Einen Rechner kann man einfach nicht so gut liebkosen 
Ich grab mich wenn das gute Stück kommt immer in meinem Zimmer ein, und les sie am Stück durch, und danach noch ein paar mal über die nächsten Tage  Das Heft ist einfach was Handfestes. Ein gutes Gefühl!!! Deshalb: PRINT4LIVE
NIx gegen die HP


----------



## winhistory (28. Januar 2009)

Man muss es diferenzierter sehen. es gibt zwar vom heft auch eine digitale ausgabe, die ist aber genau so teuer und noch später dran als das printmagazin. ergo fällt die wahl nicht besonders schwer.

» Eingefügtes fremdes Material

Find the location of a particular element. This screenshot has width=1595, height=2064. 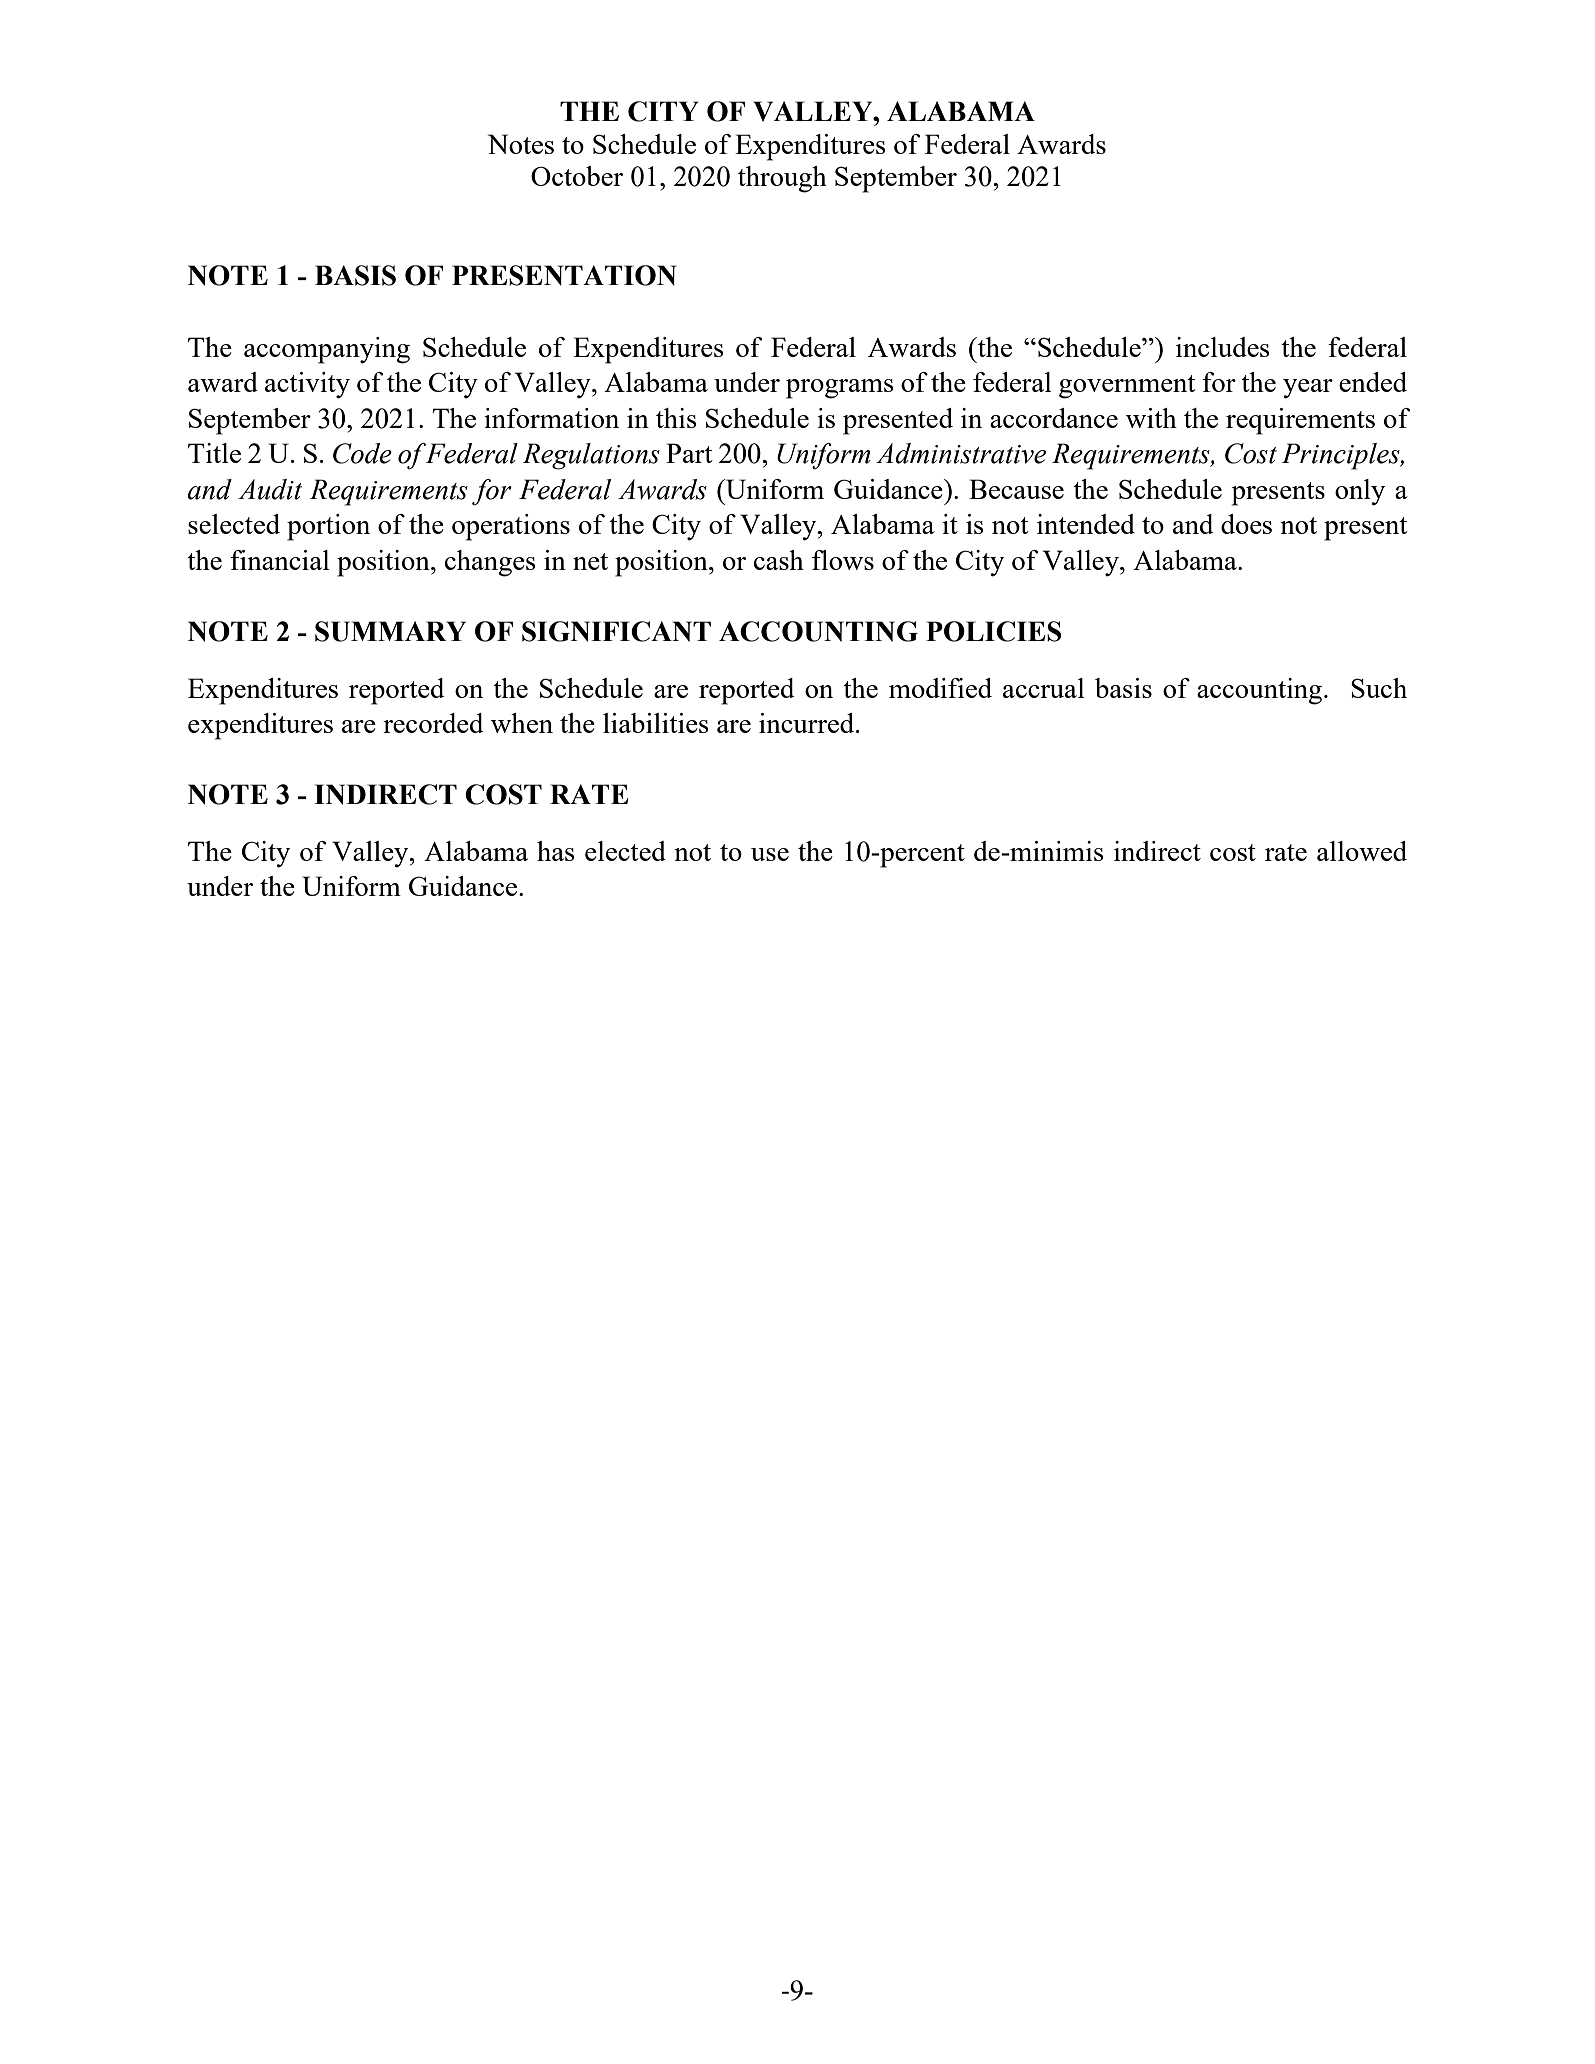

October is located at coordinates (577, 176).
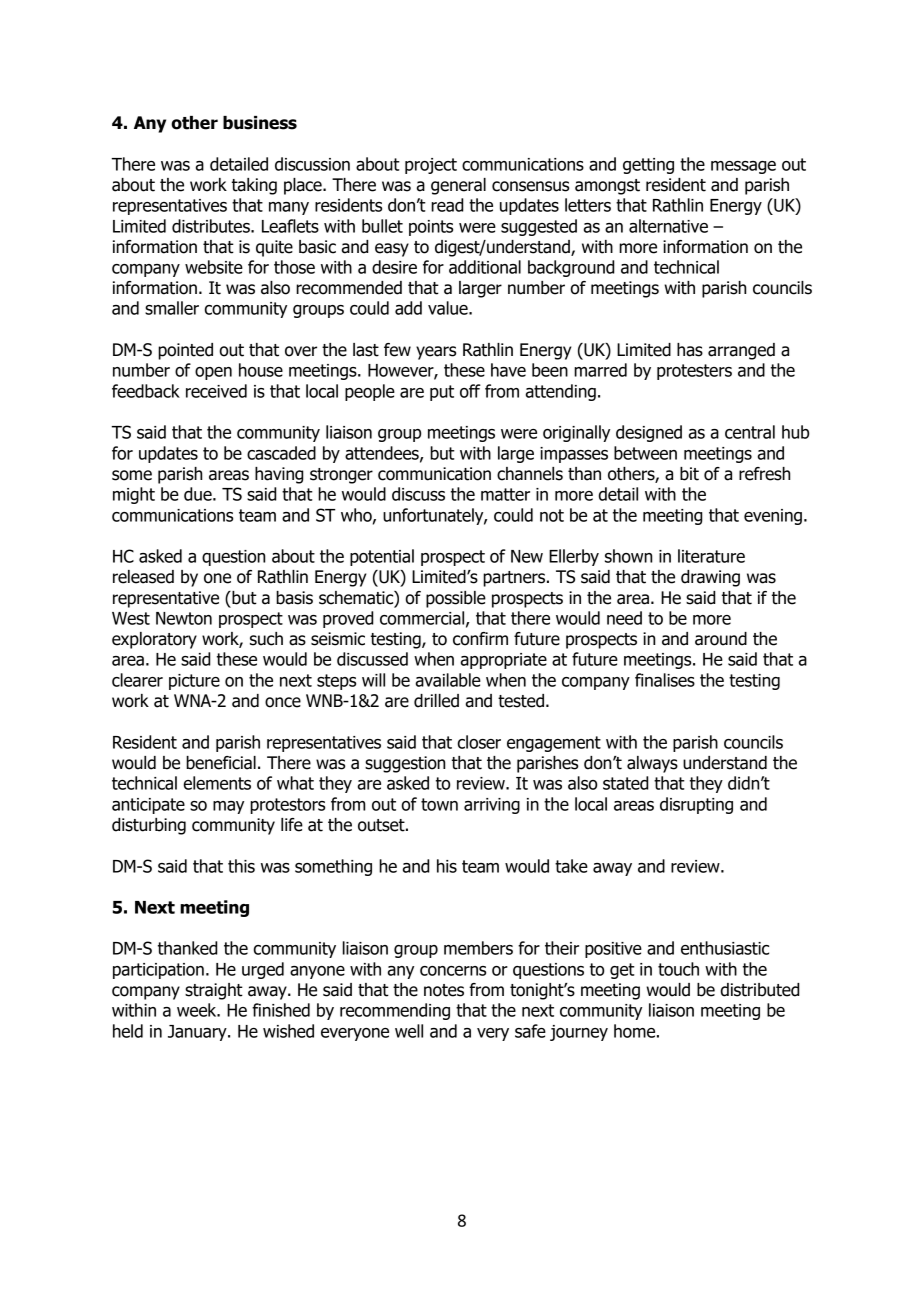  Describe the element at coordinates (214, 991) in the screenshot. I see `straight` at that location.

die interessantere frage lautet eher warum wir pcgh lesen und nicht was anderes (zeitschrift oder internetseite)

ich lese die pcgh zum teil aus gewohnheit zum teil auch einfach weil mich andere magazine mich garnicht mehr ansprechen. allerdings hab ich letztlich mein abo gekündigt. am kiosk hat man einfach die wahl ob man nur das magazin oder die dvd oder sonstwie edition kaufen will. oder es auch mal sein lässt.


----------



## theLamer (28. Januar 2009)

> Was reizt euch an der Printausgabe der PCGH oder Extreme? Was schätzt ihr am "Papier in der Hand"?


Ich kann es abends in Ruhe lesen und habe kein nervendes Surren im Hintergrund 
Gerade wenn ich mir Gedanken über neue HW-Anschaffungen mache, ist mir die PCGHX dank den OC-Tipps und Kühlertests ein guter Helfer 

Das Problem ist nur, dass ich immer tierisch Lust auf Benchen bekomme, wenn ich eure Extreme-Tests lese und folglich meistens bis in die Nacht am PC hocke


----------



## NCphalon (28. Januar 2009)

naja die PCGH is mehr oder weniger das wonach ich lange gesucht hab... Erst hat mich nur die Heft DVD/CD interessiert, meine erste PCGH war die mit den 5 CDs wo alle möglichen programme für office/video/foto drauf warn, meine 2. die mit Enclave un dann hab ich mir die relegmäßig geholt un als ich angefangen hab mich mit HW zu beschäftigen hab ich den artikeln auch mehr beachtung geschenkt un mittlerweile befass ich mich mehr mit dem heft als mit dem inhalt der dvd (wobei der 5-jahres rückblick ja pflicht is ). Auf die HP bin ich erst später gekommen, aber ich find die Artikel in der Print doch irgendwie ansprechender.


----------



## kmf (28. Januar 2009)

Den PC benutz ich zum Recherchieren. Die PCGH-Print dagegen zum Entspannen.


----------



## non_believer (29. Januar 2009)

Ich bin seit ca. 1 1/2 Jahren überzeugter PCGH Leser. Vorher hatte ich eine andere Zeitung mit 4 großen Buchstaben (*gg*) im Abo, aber mit der Zeit wurde mir das zu "Einsteigerhaft". Ist zwar ein komisches Wort und ich geb mal kurz ne Erklärung dazu ab: Die Zeitung gut und schön, sie war aktuell und schön bunt, aber mit sie richtete sich mehr und mehr an Einsteiger (wie die Zeitung die man sich laut Reklame in den Kopf stecken kann ) und behandelte vorrangig Themen zu Programmen ect. und ließ die Hardware teilweise außer acht oder schob sie in den Hintergrund. Es gab zwar Marktübersichten und Kaufempfehlungen für Hardware, aber das war mir zu wenig. Ich wollte wissen WIE die Hardware funktioniert und nicht das sie funktioniert weil sie funktioniert.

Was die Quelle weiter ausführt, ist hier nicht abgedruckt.